Saved entries

━━━━━━

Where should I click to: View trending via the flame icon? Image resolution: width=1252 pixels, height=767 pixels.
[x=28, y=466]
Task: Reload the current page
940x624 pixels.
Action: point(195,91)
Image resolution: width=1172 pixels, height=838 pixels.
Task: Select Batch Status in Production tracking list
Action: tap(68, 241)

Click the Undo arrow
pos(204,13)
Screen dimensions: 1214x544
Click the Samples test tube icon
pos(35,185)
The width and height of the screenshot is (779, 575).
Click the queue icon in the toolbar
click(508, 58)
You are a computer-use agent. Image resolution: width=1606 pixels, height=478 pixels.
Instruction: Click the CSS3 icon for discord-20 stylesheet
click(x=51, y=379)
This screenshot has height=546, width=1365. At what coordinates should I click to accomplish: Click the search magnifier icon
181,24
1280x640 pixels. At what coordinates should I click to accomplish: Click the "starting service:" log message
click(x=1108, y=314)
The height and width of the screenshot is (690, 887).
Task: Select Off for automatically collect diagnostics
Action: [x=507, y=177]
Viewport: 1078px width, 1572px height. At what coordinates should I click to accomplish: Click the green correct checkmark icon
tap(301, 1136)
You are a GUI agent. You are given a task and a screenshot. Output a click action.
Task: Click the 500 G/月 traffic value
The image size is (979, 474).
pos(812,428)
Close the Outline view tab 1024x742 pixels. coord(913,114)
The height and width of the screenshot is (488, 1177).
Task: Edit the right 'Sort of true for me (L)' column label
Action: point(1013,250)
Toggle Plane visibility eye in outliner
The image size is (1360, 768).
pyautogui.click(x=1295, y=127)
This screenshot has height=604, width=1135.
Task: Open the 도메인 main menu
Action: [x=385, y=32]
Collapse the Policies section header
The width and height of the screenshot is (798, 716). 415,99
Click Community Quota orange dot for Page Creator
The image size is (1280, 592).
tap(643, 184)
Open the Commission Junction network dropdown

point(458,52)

━━━━━━

Task description> Send back each record exactly, and include them all.

Finished task>
Where should I click to: View trending via the flame icon? Image resolution: width=1252 pixels, height=767 pixels.
[x=28, y=466]
Task: Reload the current page
940x624 pixels.
Action: point(195,91)
Image resolution: width=1172 pixels, height=838 pixels.
Task: Select Batch Status in Production tracking list
Action: tap(68, 241)

Click the Undo arrow
pos(204,13)
Screen dimensions: 1214x544
Click the Samples test tube icon
pos(35,185)
The width and height of the screenshot is (779, 575).
Click the queue icon in the toolbar
click(508, 58)
You are a computer-use agent. Image resolution: width=1606 pixels, height=478 pixels.
Instruction: Click the CSS3 icon for discord-20 stylesheet
click(x=51, y=379)
This screenshot has height=546, width=1365. At what coordinates should I click to accomplish: Click the search magnifier icon
181,24
1280x640 pixels. At what coordinates should I click to accomplish: Click the "starting service:" log message
click(x=1108, y=314)
The height and width of the screenshot is (690, 887).
Task: Select Off for automatically collect diagnostics
Action: [x=507, y=177]
Viewport: 1078px width, 1572px height. At what coordinates should I click to accomplish: Click the green correct checkmark icon
tap(301, 1136)
You are a GUI agent. You are given a task and a screenshot. Output a click action.
Task: Click the 500 G/月 traffic value
The image size is (979, 474).
pos(812,428)
Close the Outline view tab 1024x742 pixels. coord(913,114)
The height and width of the screenshot is (488, 1177).
Task: Edit the right 'Sort of true for me (L)' column label
Action: point(1013,250)
Toggle Plane visibility eye in outliner
The image size is (1360, 768).
pyautogui.click(x=1295, y=127)
This screenshot has height=604, width=1135.
Task: Open the 도메인 main menu
Action: [x=385, y=32]
Collapse the Policies section header
The width and height of the screenshot is (798, 716). 415,99
Click Community Quota orange dot for Page Creator
The image size is (1280, 592).
tap(643, 184)
Open the Commission Junction network dropdown

point(458,52)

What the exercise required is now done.